November 2018 Election

Candidate Questions


Candidate:  Dante Gomez

1.  What project or projects do you propose to improve La Quinta and the quality of life of our citizens?  Please explain: 
1)  What is the project? 
2)  What are its benefits?
3) How will it be achieved?

If elected I propose the three following projects to improve the quality of life for La Quinta citizens: 1) Improve public safety, 2) synchronization of traffic signals and 3) a 4th of July fireworks show at the La Quinta High School.
1) Improve Public Safety

In regard to public safety it is imperative that we have more deputy sheriffs patrolling our streets.  I heard a current incumbent candidate seeking re election floated the idea of putting video cameras on every street corner and having a building where people watching the cameras would call deputy sheriffs to report to any crimes they observe as a way to reduce the amount of sheriff deputies.  I am an attorney and have over 10 years of experience in criminal law.  I have had conversations with deputy sheriffs that laugh at the idea that video cameras can supplement the need of deputy sheriffs.  In 2016, the voters of La Quinta passed Measure G which raised sales tax by 1 cent.  The council at that time admitted to our voters that they did not know how to manage the budget and claimed the city of La Quinta would be in a 50 million dollar deficit if the tax was not passed.  The council blamed the rising cost of law enforcement as the need to raise taxes.  Now 6 million dollars is being brought in every year by way of Measure G.  Instead of spending the money on law enforcement or saving for the rising cost of law enforcement, the current council is planning on spending almost 3 million dollars of Measure G funds to build an amphitheater in the "Silver Rock Development."  Public safety is the citizen's of La Quinta's #1 priority, unfortunately the current council does not share that opinion.  If elected I will keep La Quinta safe, by advocating for more deputy sheriffs and look into reopening the Cove substation.  A substation in the Cove would reduce response times for deputies that currently come from the Thermal station and also give the deputies a place to write reports which get submitted to the District Attorney's Office for prosecution. 

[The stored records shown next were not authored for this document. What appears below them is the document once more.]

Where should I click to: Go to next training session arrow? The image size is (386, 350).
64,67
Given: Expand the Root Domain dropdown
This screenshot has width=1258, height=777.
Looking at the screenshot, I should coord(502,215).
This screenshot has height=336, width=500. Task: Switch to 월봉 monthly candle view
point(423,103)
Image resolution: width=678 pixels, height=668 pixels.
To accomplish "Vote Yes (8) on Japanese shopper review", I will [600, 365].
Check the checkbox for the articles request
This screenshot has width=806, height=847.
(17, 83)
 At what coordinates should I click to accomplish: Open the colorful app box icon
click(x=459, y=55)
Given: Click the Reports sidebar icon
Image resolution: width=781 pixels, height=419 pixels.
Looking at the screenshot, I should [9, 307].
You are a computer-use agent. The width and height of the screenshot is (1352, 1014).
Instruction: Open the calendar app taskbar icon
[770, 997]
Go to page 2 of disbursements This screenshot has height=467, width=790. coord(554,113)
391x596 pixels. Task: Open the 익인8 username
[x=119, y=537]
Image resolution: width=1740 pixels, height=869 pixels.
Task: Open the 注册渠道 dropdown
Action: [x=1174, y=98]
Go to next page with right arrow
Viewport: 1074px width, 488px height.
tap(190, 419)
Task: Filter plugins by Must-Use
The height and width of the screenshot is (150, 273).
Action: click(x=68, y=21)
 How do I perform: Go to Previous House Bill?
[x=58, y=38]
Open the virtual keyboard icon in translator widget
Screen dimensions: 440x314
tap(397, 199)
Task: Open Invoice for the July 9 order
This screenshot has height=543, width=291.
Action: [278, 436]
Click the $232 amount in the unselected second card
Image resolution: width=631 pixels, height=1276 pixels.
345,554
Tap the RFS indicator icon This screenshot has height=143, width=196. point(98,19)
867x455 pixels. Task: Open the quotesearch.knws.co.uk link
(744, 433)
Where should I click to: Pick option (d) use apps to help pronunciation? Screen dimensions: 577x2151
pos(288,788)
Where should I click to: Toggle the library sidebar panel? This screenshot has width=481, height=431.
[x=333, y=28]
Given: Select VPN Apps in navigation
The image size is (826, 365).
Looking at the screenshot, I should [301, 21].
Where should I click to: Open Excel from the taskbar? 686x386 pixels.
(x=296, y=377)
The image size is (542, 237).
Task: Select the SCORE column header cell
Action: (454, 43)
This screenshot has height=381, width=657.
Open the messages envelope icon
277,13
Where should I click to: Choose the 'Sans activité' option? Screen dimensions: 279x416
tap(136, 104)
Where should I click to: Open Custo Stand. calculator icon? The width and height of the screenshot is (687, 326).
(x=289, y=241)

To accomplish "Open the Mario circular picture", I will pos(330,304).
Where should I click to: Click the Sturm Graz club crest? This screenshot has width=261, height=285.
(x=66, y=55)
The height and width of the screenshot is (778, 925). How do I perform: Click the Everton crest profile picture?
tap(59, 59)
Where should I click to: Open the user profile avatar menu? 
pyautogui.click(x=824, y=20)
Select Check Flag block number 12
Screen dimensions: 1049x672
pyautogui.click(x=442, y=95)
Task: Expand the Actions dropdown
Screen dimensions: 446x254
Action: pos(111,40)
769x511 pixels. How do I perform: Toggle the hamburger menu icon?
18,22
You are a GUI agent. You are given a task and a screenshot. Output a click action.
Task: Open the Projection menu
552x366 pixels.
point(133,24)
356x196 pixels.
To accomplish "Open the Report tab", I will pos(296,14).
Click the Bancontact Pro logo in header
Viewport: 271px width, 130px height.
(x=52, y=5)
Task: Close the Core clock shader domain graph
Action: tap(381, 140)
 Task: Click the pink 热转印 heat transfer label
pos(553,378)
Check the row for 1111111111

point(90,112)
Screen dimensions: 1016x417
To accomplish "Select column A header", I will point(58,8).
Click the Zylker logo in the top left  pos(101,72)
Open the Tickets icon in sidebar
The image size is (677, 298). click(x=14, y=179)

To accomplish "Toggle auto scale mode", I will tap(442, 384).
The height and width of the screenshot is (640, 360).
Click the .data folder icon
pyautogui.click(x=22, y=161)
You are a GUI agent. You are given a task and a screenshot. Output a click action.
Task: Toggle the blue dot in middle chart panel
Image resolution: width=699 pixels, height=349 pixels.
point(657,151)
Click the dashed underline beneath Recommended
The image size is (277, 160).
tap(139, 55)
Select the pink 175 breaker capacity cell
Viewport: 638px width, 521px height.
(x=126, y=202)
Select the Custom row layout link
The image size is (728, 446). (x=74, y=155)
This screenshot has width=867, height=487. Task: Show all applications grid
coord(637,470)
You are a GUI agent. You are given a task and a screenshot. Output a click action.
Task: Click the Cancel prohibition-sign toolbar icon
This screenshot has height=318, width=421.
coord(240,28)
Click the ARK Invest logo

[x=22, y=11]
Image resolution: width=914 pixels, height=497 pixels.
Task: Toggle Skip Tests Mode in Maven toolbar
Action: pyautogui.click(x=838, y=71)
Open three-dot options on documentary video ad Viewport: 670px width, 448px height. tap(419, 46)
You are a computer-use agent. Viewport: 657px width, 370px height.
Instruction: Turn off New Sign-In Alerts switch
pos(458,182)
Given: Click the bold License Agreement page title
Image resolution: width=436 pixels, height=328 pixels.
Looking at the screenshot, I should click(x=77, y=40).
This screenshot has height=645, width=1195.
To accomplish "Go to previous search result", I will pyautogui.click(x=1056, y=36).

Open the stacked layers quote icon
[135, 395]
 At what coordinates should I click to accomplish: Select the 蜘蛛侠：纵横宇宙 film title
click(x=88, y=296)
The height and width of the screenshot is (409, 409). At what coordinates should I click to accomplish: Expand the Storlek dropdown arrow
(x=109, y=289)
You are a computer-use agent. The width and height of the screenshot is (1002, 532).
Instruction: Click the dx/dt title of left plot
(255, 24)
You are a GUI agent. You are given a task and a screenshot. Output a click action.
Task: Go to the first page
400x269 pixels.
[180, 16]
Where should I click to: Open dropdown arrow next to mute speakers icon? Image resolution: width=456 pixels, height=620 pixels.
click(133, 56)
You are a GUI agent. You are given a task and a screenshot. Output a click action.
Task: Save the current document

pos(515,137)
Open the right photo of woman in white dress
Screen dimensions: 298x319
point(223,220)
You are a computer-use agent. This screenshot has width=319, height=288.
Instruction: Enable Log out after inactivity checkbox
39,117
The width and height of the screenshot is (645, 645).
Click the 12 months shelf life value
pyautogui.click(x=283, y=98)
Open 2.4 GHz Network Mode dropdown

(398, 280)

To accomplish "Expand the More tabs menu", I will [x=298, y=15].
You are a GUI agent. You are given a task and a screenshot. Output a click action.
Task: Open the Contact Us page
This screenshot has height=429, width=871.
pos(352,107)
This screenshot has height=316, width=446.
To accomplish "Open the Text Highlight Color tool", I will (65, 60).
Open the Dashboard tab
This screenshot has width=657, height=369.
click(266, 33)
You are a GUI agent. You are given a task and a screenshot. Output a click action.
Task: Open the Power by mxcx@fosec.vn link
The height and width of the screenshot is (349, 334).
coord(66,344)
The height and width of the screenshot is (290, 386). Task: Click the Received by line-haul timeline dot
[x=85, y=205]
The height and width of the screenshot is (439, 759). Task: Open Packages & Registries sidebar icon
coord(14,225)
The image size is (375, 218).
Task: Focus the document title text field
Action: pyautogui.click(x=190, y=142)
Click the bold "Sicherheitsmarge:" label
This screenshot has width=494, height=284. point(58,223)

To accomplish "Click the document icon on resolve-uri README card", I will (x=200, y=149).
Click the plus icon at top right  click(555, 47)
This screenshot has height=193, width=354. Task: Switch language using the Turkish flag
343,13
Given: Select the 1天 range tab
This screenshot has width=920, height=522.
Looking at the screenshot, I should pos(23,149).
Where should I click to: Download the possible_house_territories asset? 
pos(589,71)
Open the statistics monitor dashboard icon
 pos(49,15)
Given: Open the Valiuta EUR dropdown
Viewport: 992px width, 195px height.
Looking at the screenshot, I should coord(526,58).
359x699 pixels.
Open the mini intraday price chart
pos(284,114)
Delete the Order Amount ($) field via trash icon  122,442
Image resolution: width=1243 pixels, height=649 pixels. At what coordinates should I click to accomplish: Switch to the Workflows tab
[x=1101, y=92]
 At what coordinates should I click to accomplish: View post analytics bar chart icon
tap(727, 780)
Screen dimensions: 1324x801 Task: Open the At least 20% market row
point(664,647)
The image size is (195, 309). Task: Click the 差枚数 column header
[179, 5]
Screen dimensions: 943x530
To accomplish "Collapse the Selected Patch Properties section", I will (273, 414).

This can already be achieved with the current budget we have coming in, if we can use the Measure G funds for what they are intended.

2)  Synchronize Traffic Signals

Anyone who has driven on our streets knows the frustration of playing red light, green light on Highway 111 or Washington.  As children it was an amusing game, but when you need to drop off or pick up your children off at school, get to work, the grocery store or pick up dinner it is an outright nuisance.  The city currently has a multimillon dollar grant and the fiber optics to synchronize the lights.  The current council members are playing the blame game and they are currently blaming "Caltrans" for the hold up of the project.  I am new to politics.  However, I have been effective and successful attorney for my entire career.  I do not play the blame game, I get it done. 

If elected I will achieve the synchronization of lights by making the necessary relationships and contacts with state and/or federal officials to synchronize our lights as soon as possible and put pressure on Caltrans to make this a priority.  The time for games has passed, do not put with another four years of red light/green light.  No one moved to the desert to sit in traffic.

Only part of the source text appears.